■ EXTRAIT CHOISI:
Achéron
Achéron est un JdR publié en 2010 chez CDS Editions. Il prend pour cadre notre XIXe siècle, et met en avant le fantastique, le romantisme, les affrontements de la raison et des passions, ceux des sceptiques et des fervents défenseurs de disciplines plus ésotériques, etc.
Il s’agit du premier jeu publié de Nicolas Henry qui prépare également Wulin chez Pulp Fever ainsi que de nombreux autres projets, y compris dans des domaines n’ayant rien à voir avec le JdR (anthologie de nouvelles, traduction de BD, etc.) Il se prête au jeu des « 5 trucs » en nous faisant part de ce qu’il a pu apprendre en travaillant sur Achéron !
Plus de détails sur Achéron : http://www.legrog.org/jeux/Acheron/Acheron-fr
Pour lire la biographie de Nicolas : http://www.legrog.org/biographies/nicolas-henry
1 – Comprendre pourquoi on veut se lancer là-dedans
Vouloir créer un jeu de rôle passe au moins une fois par la tête de 95 % des joueurs pour qui le JdR est un hobby récurent. Série, livre, films et jeux vidéo sont autant de possibilités d’adaptation partielle ou totale en format JdR, et la plupart seront sans doute assez plaisants à jouer. Mais bon dieu, pourquoi vouloir passer le pas et en faire passer un à l’épreuve de l’édition ?
Quand j’ai rédigé Achéron, j’avais déjà en tête tout ce qui allait me pleuvoir dessus si jamais il sortait : « OK, mais y’a déjà des tas de trucs très bien sur le même sujet… » et en effet, on ne peut pas dire qu’un jeu sur le fantastique victorien, ce soit la palme de l’originalité. Si cette question m’a retenu un bon moment, malgré les encouragements des proches, elle m’a également contraint à réfléchir sur les raisons qui m’ont poussé à faire ce jeu : un exercice nécessaire qui m’a permis d’écrémer partiellement les points du jeu qui desservaient finalement plus l’atmosphère qu’ils n’y contribuaient. Qu’est-ce que j’avais bien voulu dire ? Où je voulais en venir ? Qu’est-ce que je recherche à une table de jeu lorsque je le fais jouer : de l’aventure ? Du frisson ? Une atmosphère ? De la stratégie ? Et de fait, qu’est-ce qui sert ou casse cet effet ?
Le second point fut de me faire également comprendre ce que je recherchais dans le jeu de rôle en lui-même sans arriver à mettre le doigt dessus : probablement le partage de passion sur un sujet, un thème précis. Ce n’est qu’en rédigeant ce bouquin que je me suis aperçu à quel point j’adorais la littérature romantique du XIXe et à quel point l’atmosphère qu’elle dégageait était riche en histoire.

■ CONSIGNE:
Reproduisez à l'identique, dans l'extrait consacré à Achéron, tout ce qui va de « Il s’agit du » jusqu'à « sur Achéron ! ». Appuyez-vous exclusivement sur l'extrait consacré à Achéron.

■ EXTRAITS DES LIGNES:
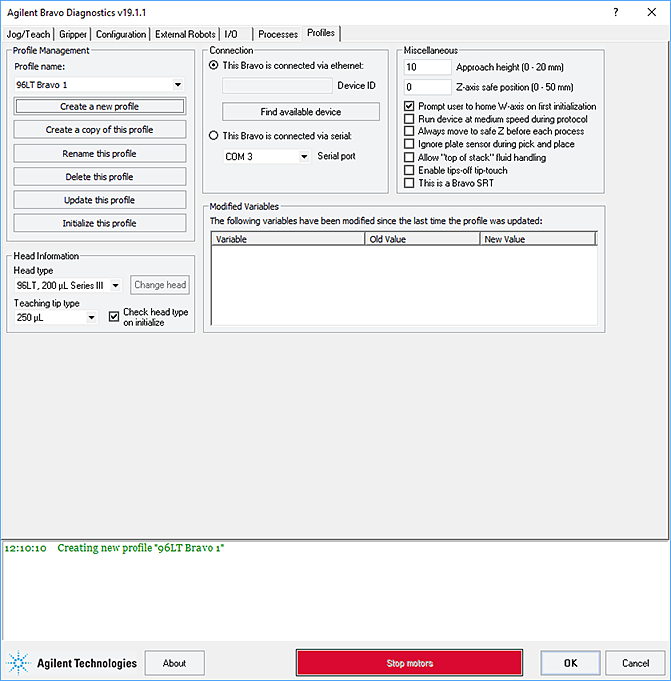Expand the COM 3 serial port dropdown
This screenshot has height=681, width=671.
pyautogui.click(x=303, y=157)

==

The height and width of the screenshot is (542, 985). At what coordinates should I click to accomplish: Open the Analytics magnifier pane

■ RÉSULTAT ATTENDU:
Il s’agit du premier jeu publié de Nicolas Henry qui prépare également Wulin chez Pulp Fever ainsi que de nombreux autres projets, y compris dans des domaines n’ayant rien à voir avec le JdR (anthologie de nouvelles, traduction de BD, etc.) Il se prête au jeu des « 5 trucs » en nous faisant part de ce qu’il a pu apprendre en travaillant sur Achéron !